Personal information
- Date of birth: 15 March 1951 (age 74)
- Place of birth: Sellingen, Netherlands
- Position: Left winger

Senior career*
- Years: Team / Apps / (Gls)
- 1972–1975: FC Amsterdam / 41 / (7)
- 1975–1979: Ajax / 77 / (18)
- 1976–1977: → FC Amsterdam (loan) / 18 / (5)
- 1979–1980: Bristol City / 15 / (2)
- 1980–1983: Sparta Rotterdam / 110 / (12)
- 1983: DS '79 / 13 / (0)
- 1983–1986: NAC Breda / 50 / (5)
- Total:  / 322 / (49)

Managerial career
- 1983–1990: VV Strijen
- 1987–1988: DCV
- 1988–1989: Hermes DVS
- 1989–1990: DCV
- 1995: Feyenoord (caretaker)
- 1997: Feyenoord (caretaker)
- 2005: FC Hämeenlinna
- 2006–2013: VV Strijen
- 2013–2015: SV Bolnes
- 2015–2022: VV Strijen

= Geert Meijer =

Dutch footballer and manager

Geert Meijer (born 15 March 1951) is a Dutch football manager and former professional player.

==Playing career==
Born in Sellingen, Meijer played as a left winger, and began his professional career in 1972 with FC Amsterdam. After moving to city rivals Ajax three years later, where he spent four seasons, Meijer spent a year in England with Bristol City, making 15 appearances in the First Division. Upon his return to the Netherlands, Meijer played for Sparta Rotterdam, DS'79 and NAC Breda, before retiring in 1986.

==Coaching career==
While still a professional player, Meijer began his coaching career. He managed the amateur teams VV Strijen, DCV and Hermes DVS. After 3 consecutive league titles with VV Strijen, he became assistant coach at Feyenoord. Between 1990 and 1999 Meijer was the assistant of 7 different Feyenoord managers: Gunder Bengtsson, Pim Verbeek, Hans Dorjee, Wim Jansen, Willem van Hanegem, Arie Haan and Leo Beenhakker.
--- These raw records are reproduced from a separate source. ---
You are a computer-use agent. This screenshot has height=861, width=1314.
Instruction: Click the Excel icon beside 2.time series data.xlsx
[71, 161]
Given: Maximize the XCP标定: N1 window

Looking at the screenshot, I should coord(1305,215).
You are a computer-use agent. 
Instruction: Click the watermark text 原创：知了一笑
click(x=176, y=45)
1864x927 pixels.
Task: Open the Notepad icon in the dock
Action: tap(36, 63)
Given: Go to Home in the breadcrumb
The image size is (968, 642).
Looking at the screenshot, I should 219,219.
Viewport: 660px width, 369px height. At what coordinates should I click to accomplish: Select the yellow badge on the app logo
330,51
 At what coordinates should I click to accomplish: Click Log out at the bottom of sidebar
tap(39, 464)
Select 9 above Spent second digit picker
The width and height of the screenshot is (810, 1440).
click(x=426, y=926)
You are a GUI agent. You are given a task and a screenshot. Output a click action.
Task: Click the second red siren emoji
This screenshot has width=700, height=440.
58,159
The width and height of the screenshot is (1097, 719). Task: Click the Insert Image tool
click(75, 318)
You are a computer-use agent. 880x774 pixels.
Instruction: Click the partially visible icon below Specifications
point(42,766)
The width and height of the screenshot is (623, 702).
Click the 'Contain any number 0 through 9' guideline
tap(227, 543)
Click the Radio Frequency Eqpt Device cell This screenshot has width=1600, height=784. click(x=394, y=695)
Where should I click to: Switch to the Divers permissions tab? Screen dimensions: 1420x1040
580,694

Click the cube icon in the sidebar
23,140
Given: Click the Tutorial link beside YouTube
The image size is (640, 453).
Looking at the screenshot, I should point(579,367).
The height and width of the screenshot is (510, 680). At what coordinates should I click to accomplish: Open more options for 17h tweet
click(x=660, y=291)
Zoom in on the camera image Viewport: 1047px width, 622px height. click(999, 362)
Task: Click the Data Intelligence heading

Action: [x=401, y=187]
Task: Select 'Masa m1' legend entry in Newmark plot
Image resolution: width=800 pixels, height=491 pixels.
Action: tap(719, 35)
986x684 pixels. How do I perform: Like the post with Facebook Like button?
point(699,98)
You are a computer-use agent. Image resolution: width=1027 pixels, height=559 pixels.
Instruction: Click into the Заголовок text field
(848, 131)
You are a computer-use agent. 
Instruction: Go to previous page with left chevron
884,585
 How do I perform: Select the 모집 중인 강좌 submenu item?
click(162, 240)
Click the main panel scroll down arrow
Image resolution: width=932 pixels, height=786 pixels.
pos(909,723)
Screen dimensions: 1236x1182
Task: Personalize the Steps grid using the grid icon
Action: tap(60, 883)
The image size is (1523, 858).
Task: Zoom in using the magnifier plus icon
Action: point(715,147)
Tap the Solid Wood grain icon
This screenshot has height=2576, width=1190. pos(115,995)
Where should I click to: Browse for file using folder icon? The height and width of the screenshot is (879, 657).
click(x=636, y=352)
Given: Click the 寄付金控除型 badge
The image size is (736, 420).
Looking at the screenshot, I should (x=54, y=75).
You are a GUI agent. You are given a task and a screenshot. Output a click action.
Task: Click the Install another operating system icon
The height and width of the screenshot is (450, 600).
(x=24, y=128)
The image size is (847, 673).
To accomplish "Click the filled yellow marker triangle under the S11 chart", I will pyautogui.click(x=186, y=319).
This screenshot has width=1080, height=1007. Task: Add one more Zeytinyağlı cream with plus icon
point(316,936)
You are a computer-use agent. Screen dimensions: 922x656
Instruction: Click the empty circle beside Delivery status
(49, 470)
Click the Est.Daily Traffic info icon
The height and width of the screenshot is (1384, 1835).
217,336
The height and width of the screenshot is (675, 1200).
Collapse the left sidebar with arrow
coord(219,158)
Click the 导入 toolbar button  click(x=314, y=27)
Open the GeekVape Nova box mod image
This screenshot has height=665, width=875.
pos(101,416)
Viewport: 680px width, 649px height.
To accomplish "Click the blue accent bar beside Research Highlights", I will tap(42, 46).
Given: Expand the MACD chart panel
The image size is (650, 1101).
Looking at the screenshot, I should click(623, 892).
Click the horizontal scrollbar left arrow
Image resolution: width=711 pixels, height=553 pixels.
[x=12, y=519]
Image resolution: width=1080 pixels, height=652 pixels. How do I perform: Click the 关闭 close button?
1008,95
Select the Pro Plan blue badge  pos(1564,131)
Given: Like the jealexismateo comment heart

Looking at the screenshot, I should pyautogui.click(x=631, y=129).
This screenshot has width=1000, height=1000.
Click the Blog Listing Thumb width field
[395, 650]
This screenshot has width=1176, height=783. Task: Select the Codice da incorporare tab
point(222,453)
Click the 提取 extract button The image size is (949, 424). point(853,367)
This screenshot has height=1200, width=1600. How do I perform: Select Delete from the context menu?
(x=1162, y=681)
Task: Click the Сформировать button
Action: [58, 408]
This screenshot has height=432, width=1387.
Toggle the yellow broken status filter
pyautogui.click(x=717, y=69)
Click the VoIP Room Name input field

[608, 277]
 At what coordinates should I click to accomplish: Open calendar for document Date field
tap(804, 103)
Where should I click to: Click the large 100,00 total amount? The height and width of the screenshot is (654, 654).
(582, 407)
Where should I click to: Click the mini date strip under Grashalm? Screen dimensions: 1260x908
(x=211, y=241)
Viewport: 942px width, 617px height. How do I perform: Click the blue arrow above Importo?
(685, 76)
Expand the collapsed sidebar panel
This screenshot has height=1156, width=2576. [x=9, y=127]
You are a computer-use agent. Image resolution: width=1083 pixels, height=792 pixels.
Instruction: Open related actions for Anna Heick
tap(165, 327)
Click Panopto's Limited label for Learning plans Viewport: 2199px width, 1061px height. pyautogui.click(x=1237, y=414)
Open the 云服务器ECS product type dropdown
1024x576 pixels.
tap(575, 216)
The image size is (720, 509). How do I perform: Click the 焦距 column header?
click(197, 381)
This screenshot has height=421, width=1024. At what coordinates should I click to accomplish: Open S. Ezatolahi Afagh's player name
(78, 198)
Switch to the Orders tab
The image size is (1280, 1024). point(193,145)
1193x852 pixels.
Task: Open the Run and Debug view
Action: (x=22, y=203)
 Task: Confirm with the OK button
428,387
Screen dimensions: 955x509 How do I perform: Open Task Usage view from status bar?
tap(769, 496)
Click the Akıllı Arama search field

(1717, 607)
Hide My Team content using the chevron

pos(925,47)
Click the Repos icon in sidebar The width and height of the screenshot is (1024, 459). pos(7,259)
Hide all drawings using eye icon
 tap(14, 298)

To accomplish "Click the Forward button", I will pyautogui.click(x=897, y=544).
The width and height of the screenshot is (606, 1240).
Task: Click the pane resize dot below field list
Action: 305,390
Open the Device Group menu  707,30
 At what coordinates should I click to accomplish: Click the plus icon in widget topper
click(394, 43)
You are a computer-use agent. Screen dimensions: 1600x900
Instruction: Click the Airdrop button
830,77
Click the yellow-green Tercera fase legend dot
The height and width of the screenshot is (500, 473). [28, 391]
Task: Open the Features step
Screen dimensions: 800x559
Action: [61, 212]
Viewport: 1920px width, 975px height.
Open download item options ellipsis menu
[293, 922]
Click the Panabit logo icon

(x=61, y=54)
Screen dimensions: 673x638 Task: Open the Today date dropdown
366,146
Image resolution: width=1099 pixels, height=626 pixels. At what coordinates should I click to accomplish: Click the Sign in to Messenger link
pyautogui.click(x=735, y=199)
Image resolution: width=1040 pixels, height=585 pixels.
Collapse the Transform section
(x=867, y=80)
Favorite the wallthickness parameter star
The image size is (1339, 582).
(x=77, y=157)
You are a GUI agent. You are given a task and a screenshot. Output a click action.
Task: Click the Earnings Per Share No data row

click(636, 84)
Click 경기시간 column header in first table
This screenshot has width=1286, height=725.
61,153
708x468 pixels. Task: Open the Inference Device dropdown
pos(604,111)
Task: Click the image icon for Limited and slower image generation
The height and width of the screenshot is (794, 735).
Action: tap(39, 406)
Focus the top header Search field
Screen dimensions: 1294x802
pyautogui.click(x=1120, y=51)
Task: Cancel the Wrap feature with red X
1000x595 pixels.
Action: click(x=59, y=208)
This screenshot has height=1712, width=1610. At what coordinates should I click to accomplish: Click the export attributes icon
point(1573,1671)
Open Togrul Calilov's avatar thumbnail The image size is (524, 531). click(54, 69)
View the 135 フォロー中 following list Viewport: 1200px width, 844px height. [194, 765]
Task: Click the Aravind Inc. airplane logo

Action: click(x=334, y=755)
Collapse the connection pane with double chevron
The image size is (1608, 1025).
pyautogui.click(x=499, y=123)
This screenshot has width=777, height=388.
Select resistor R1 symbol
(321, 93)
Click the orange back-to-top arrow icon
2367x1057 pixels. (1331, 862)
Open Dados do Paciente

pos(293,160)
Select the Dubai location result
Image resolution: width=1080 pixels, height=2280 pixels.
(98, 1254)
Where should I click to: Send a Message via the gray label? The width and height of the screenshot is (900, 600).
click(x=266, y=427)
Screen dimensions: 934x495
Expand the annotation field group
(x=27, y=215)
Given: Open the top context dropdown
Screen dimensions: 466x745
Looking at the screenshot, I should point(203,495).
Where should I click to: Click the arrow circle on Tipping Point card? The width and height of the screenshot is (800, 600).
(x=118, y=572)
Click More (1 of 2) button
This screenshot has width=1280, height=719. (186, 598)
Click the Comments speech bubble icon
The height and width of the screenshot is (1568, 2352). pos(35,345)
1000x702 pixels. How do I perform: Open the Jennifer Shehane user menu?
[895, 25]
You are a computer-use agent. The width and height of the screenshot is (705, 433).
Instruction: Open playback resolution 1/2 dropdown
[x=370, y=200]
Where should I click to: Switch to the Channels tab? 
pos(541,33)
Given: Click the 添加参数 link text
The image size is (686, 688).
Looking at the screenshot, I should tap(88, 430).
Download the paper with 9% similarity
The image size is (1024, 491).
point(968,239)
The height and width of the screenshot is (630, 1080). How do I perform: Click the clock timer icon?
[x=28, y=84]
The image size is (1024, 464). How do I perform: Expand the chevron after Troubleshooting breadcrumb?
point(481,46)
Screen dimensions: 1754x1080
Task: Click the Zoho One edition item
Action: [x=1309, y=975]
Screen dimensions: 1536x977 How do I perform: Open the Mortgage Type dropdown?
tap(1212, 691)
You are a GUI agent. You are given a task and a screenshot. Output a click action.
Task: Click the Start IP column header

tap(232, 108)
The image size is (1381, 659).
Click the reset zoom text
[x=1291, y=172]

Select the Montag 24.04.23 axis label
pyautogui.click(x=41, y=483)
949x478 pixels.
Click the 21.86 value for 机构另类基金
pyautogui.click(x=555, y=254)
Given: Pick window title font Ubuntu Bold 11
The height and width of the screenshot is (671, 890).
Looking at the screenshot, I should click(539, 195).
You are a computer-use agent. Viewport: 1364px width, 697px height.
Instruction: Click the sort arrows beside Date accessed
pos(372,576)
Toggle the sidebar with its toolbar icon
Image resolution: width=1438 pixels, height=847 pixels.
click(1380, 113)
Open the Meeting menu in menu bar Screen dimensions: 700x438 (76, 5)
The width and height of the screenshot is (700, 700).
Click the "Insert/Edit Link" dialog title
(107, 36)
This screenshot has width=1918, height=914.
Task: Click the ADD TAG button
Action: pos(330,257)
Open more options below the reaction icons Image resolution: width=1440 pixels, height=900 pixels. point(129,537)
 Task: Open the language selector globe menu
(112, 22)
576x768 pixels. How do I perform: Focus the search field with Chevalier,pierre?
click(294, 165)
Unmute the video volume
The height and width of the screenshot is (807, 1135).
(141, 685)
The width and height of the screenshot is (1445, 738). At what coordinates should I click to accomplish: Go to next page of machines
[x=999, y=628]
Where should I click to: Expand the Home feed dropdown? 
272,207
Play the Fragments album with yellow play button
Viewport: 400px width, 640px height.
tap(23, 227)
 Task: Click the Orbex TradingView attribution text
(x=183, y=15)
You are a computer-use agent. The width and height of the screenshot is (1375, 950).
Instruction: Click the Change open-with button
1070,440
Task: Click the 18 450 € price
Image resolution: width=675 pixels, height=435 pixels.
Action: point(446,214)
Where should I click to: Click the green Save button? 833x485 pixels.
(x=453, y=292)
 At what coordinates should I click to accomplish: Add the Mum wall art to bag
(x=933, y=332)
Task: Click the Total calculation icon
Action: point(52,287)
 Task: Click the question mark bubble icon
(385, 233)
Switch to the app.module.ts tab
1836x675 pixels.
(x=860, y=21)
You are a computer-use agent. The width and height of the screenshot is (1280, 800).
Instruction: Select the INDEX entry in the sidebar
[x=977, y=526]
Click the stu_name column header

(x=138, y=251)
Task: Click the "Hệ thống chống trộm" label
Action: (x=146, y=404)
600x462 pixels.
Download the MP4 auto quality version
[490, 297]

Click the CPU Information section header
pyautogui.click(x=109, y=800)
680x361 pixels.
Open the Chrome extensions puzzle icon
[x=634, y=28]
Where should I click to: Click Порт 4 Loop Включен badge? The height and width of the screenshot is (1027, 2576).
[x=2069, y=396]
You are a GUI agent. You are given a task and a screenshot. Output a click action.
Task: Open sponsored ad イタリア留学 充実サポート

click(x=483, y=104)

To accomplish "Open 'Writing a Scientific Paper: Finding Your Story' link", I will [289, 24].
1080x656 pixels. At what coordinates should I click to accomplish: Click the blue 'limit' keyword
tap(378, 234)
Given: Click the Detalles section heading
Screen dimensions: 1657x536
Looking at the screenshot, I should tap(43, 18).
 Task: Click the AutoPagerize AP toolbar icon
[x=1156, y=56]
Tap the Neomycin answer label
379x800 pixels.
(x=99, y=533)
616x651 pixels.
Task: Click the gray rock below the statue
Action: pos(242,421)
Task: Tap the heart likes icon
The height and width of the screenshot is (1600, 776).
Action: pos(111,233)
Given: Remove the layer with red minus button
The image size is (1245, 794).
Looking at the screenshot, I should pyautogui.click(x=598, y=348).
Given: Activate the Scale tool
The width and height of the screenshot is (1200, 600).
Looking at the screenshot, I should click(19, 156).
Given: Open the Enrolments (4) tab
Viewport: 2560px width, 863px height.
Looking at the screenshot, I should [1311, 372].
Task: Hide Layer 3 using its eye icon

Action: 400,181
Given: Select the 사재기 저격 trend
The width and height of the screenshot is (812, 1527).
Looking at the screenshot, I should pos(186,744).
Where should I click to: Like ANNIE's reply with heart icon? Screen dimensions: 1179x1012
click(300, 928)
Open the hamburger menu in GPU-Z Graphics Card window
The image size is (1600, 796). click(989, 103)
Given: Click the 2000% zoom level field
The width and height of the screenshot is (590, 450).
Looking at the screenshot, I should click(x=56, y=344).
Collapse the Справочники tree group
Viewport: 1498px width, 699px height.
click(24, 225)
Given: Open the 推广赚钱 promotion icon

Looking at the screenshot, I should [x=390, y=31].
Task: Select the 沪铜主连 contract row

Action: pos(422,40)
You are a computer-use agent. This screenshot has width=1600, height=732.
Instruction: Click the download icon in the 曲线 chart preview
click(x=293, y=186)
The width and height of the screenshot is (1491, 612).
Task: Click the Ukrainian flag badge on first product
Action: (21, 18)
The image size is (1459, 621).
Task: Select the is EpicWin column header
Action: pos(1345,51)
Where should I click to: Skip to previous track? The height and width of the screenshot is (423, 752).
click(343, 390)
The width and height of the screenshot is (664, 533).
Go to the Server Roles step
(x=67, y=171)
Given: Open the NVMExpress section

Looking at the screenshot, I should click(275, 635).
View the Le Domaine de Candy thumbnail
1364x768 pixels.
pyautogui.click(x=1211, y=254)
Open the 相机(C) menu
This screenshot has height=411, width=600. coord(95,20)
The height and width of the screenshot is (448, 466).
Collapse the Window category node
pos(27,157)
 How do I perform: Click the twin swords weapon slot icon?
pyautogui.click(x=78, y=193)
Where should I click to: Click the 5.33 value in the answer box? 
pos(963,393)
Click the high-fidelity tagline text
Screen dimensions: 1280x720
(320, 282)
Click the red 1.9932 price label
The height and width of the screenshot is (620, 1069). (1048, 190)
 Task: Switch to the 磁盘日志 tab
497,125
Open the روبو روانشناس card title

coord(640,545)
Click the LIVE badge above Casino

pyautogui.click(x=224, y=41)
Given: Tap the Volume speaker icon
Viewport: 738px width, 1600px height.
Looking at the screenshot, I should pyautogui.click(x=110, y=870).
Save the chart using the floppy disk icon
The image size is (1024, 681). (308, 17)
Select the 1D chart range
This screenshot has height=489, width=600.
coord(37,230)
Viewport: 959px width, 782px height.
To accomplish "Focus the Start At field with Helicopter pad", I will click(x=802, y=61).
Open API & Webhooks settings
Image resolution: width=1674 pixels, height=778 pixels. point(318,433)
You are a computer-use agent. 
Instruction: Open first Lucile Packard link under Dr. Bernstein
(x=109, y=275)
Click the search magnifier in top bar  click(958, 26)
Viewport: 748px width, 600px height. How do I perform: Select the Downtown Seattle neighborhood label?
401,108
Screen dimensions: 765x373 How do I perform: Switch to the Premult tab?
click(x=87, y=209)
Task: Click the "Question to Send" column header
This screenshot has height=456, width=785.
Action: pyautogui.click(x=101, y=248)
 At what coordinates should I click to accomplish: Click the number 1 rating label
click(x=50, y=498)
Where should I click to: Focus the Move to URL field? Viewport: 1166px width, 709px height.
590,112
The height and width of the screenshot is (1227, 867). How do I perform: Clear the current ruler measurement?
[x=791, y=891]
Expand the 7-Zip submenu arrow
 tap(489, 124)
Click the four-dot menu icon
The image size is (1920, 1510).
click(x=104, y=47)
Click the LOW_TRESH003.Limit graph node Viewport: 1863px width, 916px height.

When Willem van Hanegem was sacked in 1995, Meijer was caretaker manager. In 1997, after Arie Haan was sacked, Meijer was also caretaker manager (together with John Metgod).

Meijer would then work as a youth coach, for 4 years at Feyenoord and for 2 years in Abu Dhabi. In 2005 he became Head Coach at FC Hämeenlinna, which played in the Ykkönen, the second level in Finland. As the Finnish football season takes place between April and October, the team avoided relegation in autumn and in December Meijer became assistant of Henk Wisman in Armenia, at both the National Team and FC Pyunik.

In 2007, Sparta Rotterdam's manager Gert Aandewie was sacked. Sparta's under−23 coach Adri van Tiggelen became caretaker manager in November and December 2007, while Meijer assisted him. This meant that Meijer took over Sparta's under−23 team from van Tiggelen for the next three and a half years.

Meijer would stay a few more years at Sparta as a scout, and as assistant of Jos van Eck when he was Sparta's caretaker manager in the 2nd division. This was from February 2011 until the end of the season. Meijer always combined his work at Sparta with coaching amateur teams SV Bolnes and VV Strijen.).

Meijer's last season at VV Strijen was 2021–22, when he finalised his third spell (each spell lasting seven years) years as head coach at VV Strijen.